- [ABOUT THIS EXERCISE] From the listing below, reproduce exactly the lines starting with the one with "Task: Focus the First name input field" and going on through the one with "You are a computer-use", both ends kept. No picture is copied.

++++++

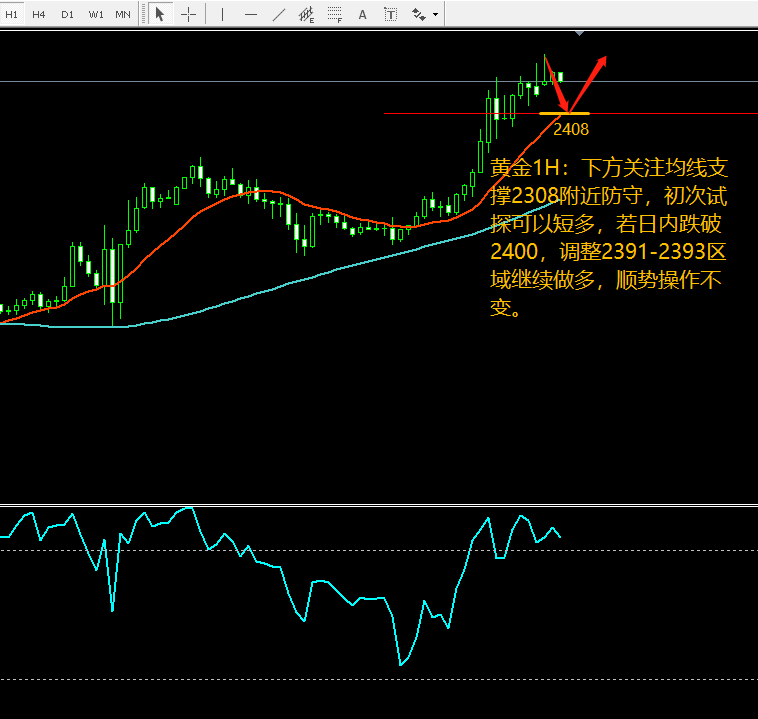Enable the D1 daily timeframe
Viewport: 758px width, 719px height.
pos(67,15)
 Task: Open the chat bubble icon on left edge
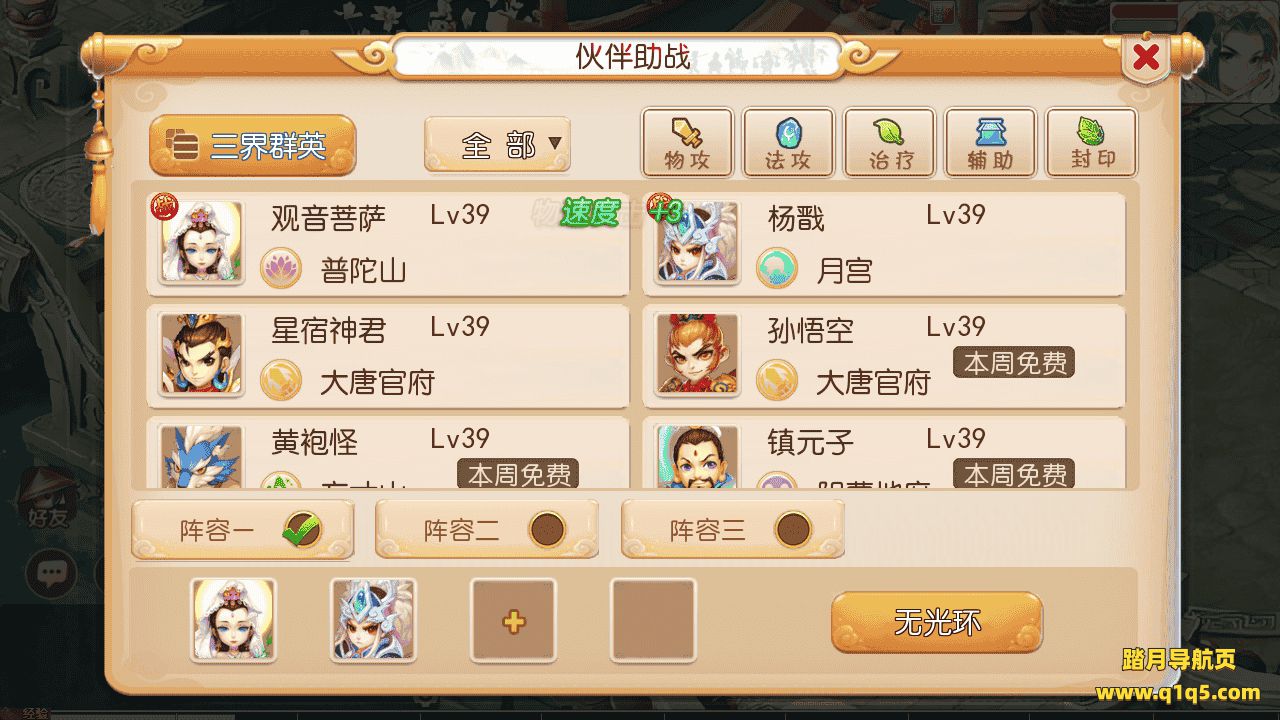tap(51, 573)
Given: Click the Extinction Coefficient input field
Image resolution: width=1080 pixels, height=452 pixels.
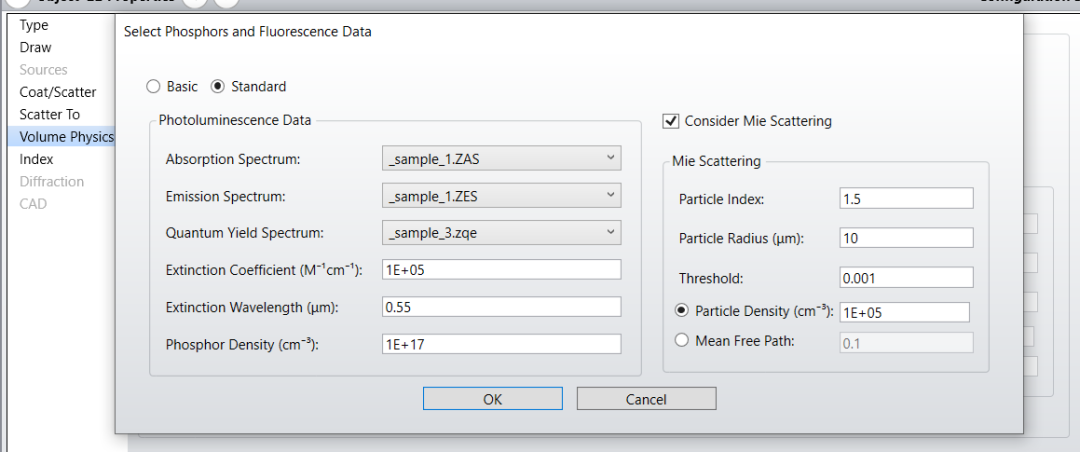Looking at the screenshot, I should pyautogui.click(x=501, y=269).
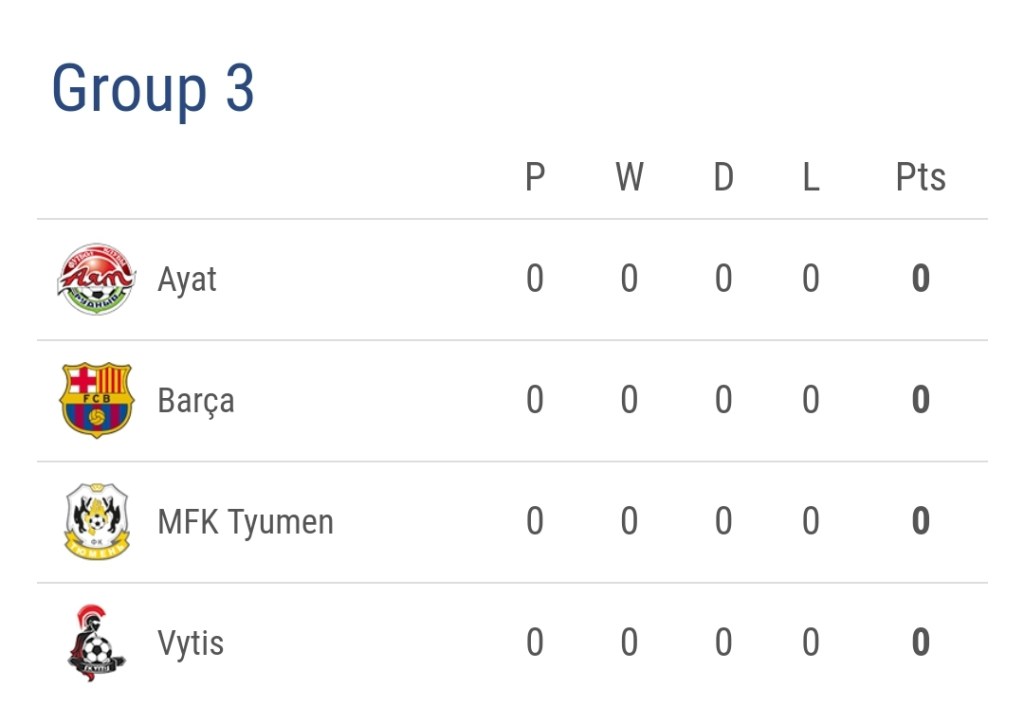Click the D column header

[x=723, y=177]
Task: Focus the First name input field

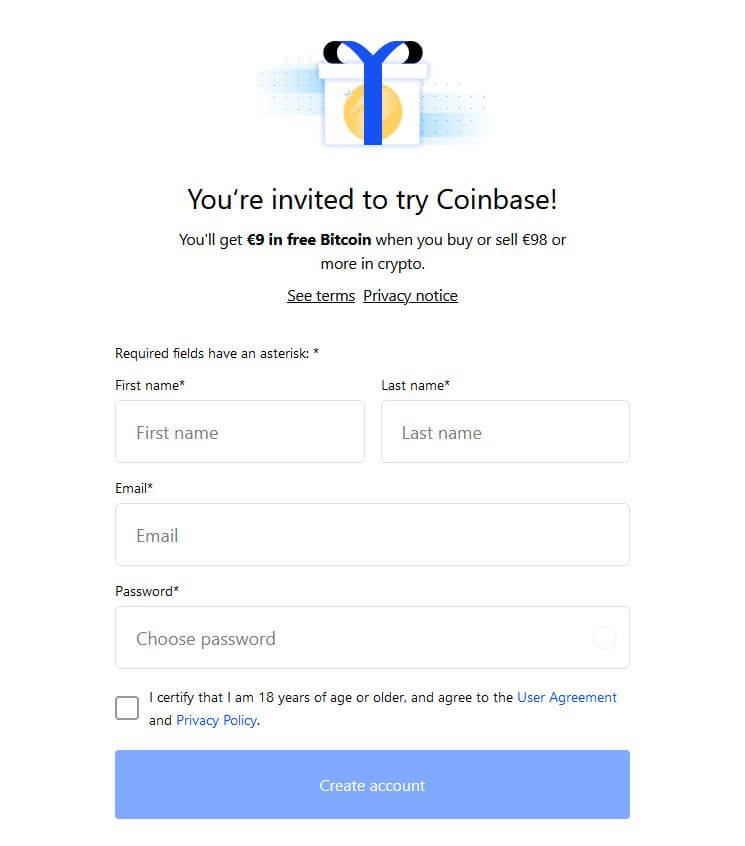Action: tap(240, 432)
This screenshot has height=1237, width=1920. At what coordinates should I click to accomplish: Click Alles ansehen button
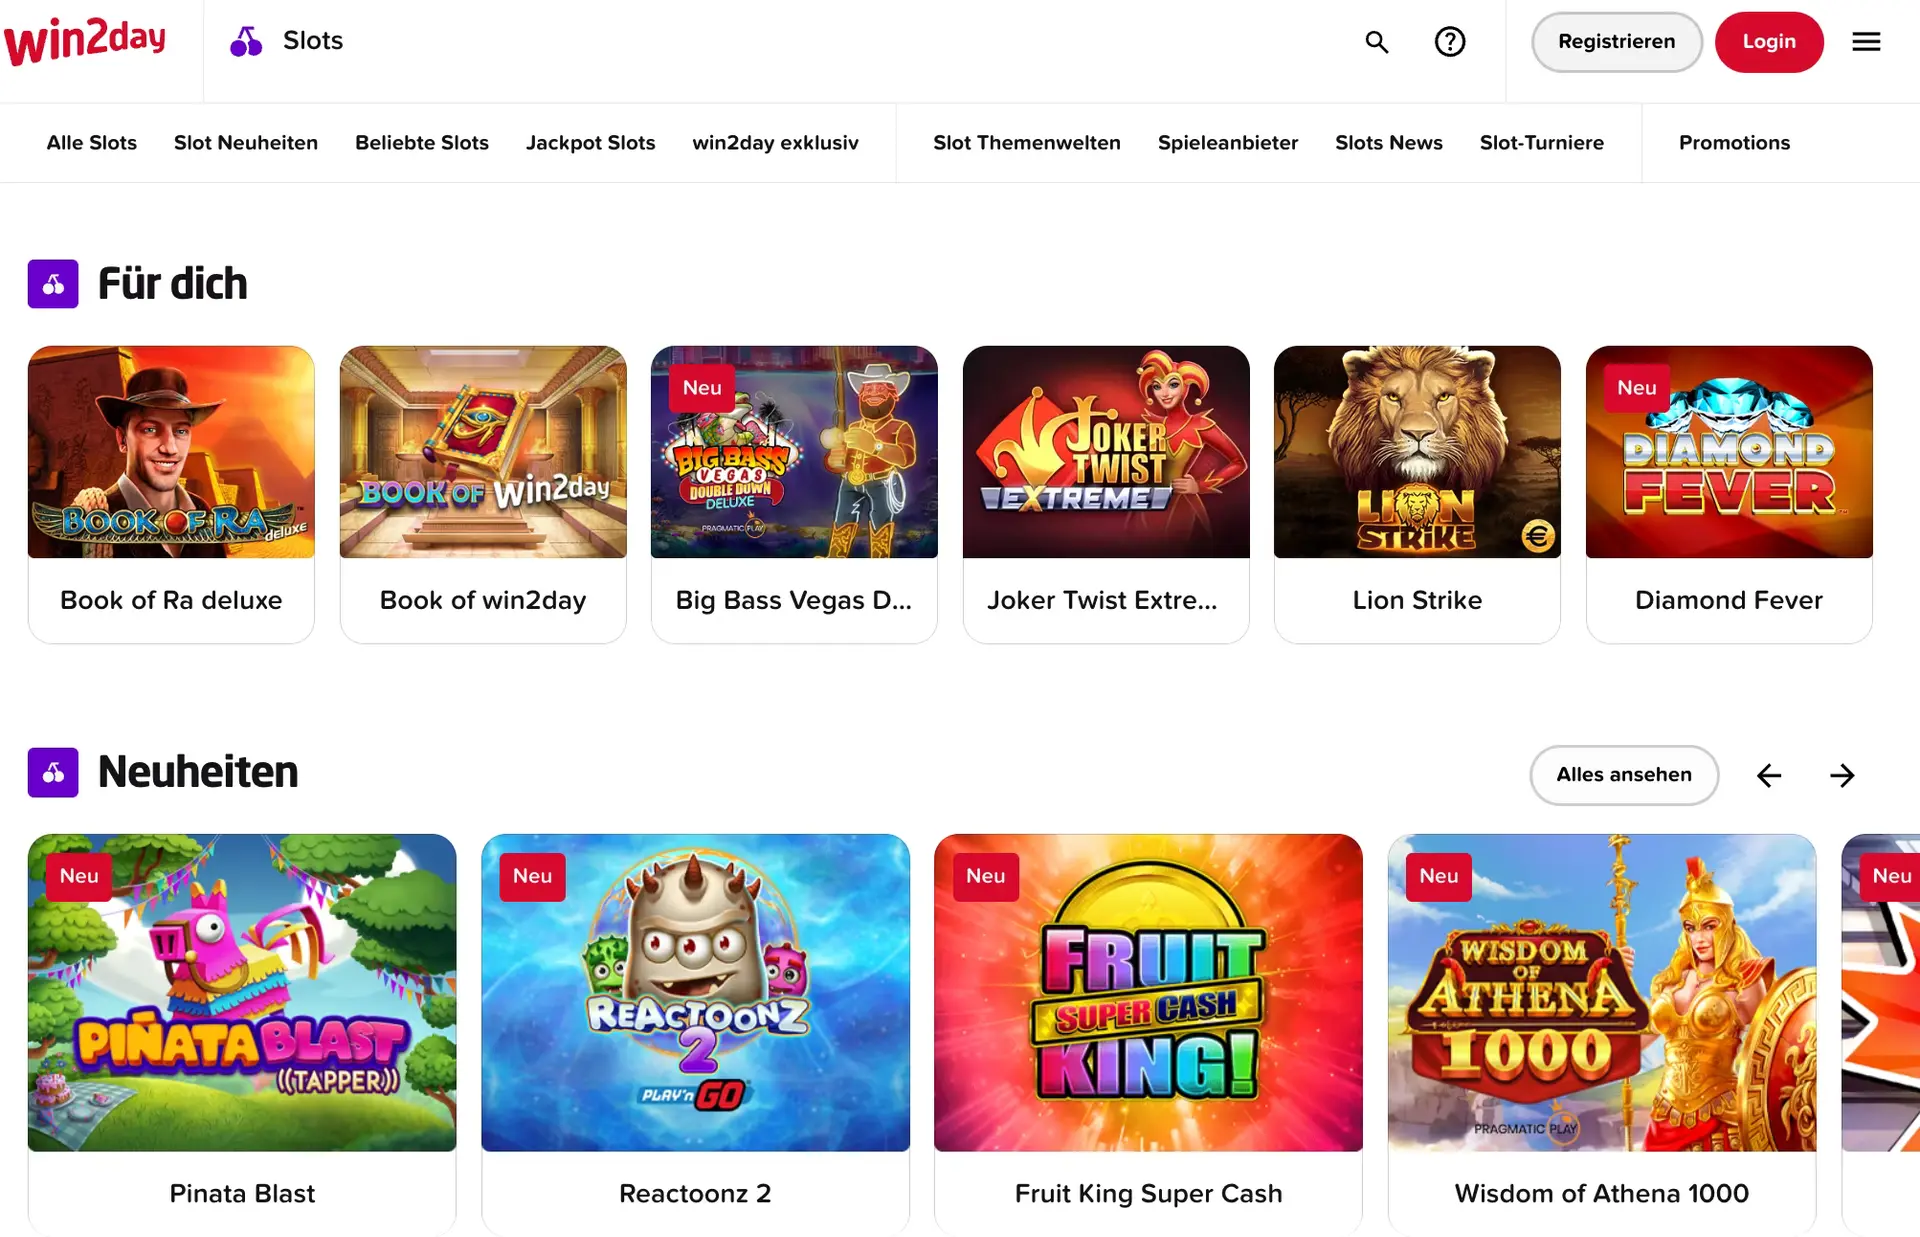(1624, 775)
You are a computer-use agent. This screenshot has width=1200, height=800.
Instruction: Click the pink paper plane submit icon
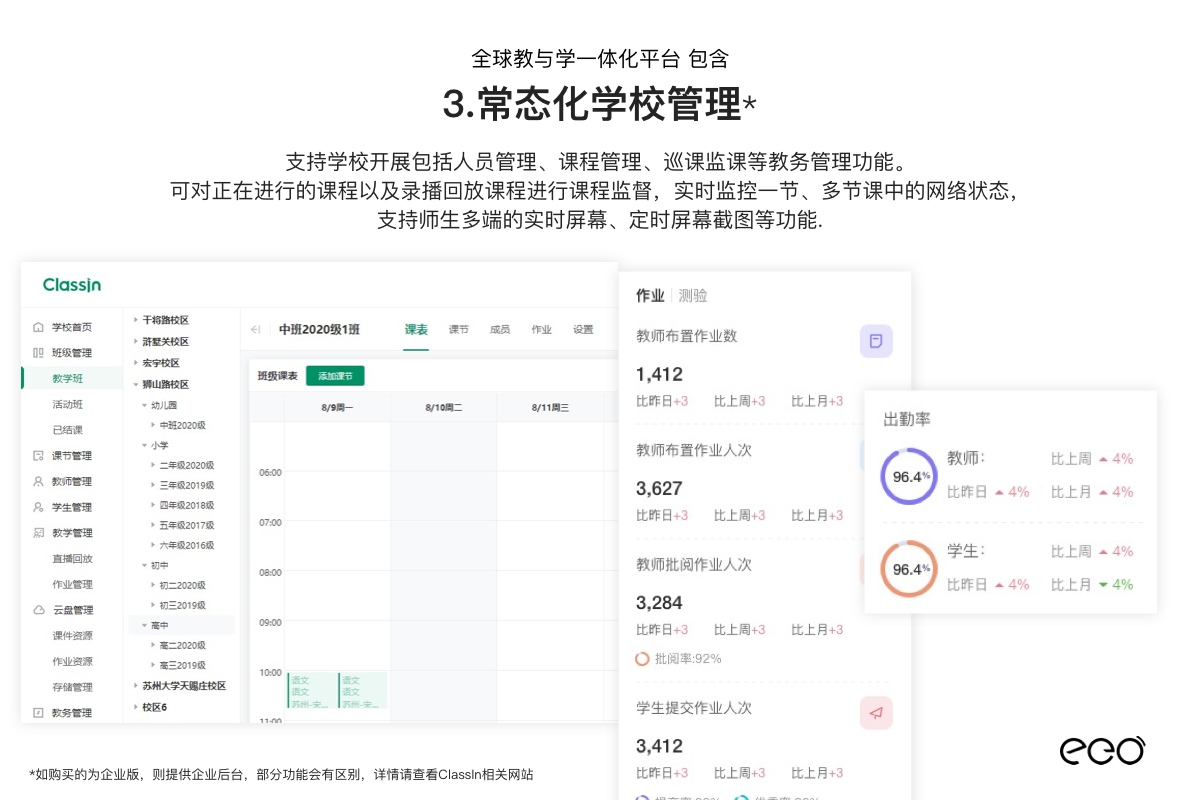876,713
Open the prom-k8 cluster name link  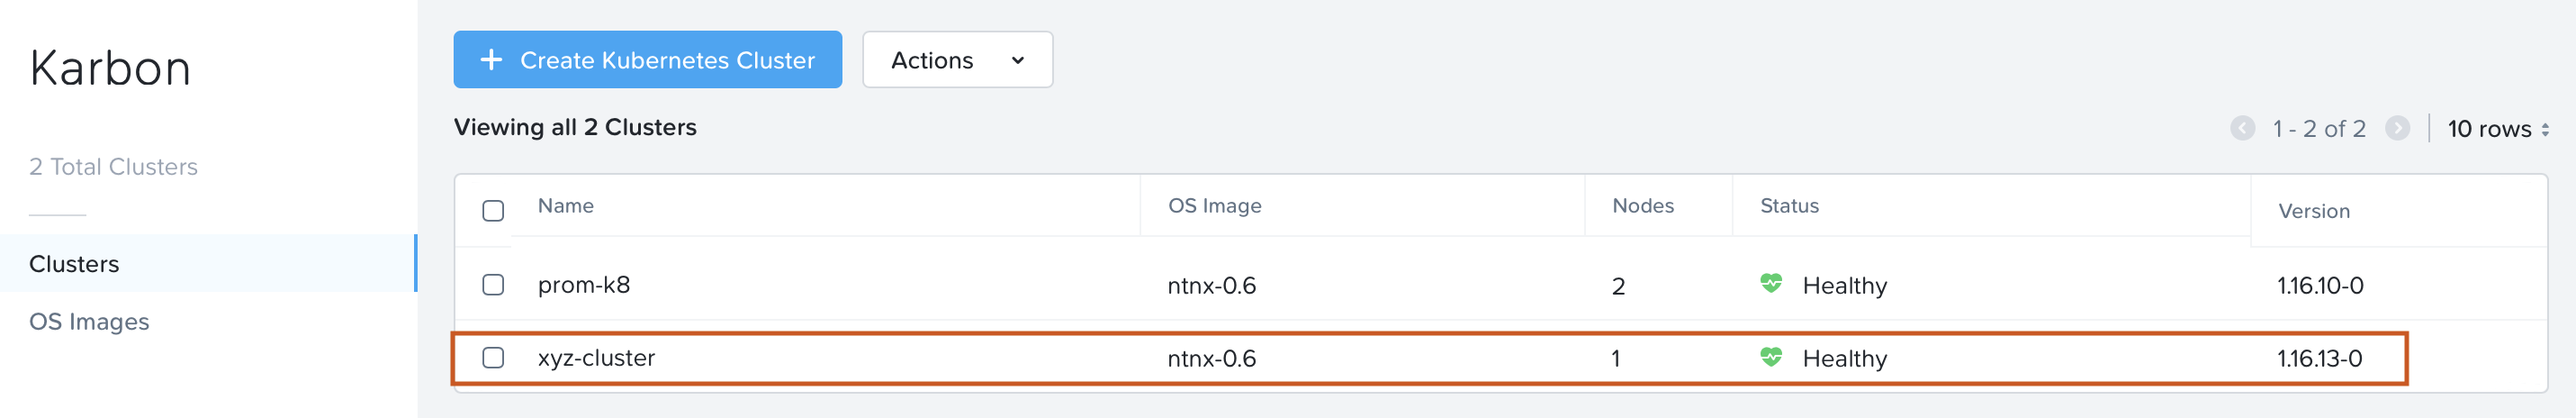pyautogui.click(x=584, y=285)
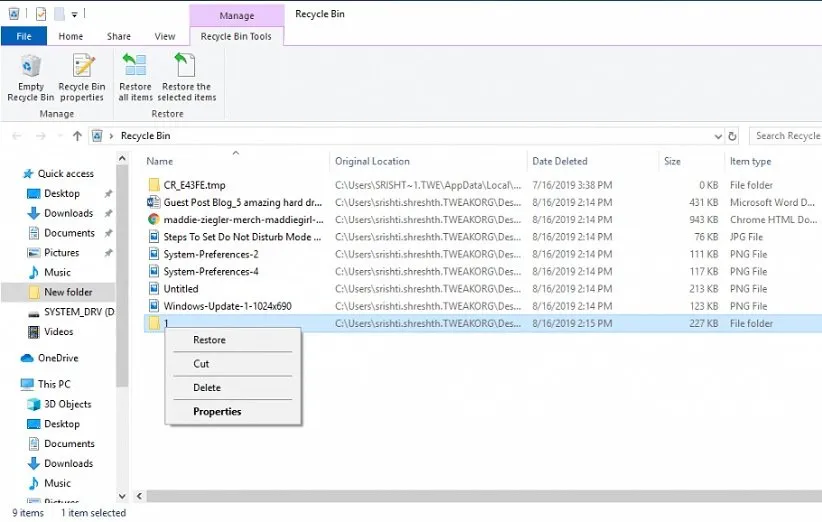Click the refresh button beside address bar
Image resolution: width=822 pixels, height=522 pixels.
[x=733, y=136]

++++++

- [EXERCISE RESPONSE]
Task: Focus the First name input field

Action: tap(240, 432)
This screenshot has height=1237, width=1920. At what coordinates should I click to accomplish: Click Alles ansehen button
(1624, 775)
You are a computer-use agent. This screenshot has width=1200, height=800.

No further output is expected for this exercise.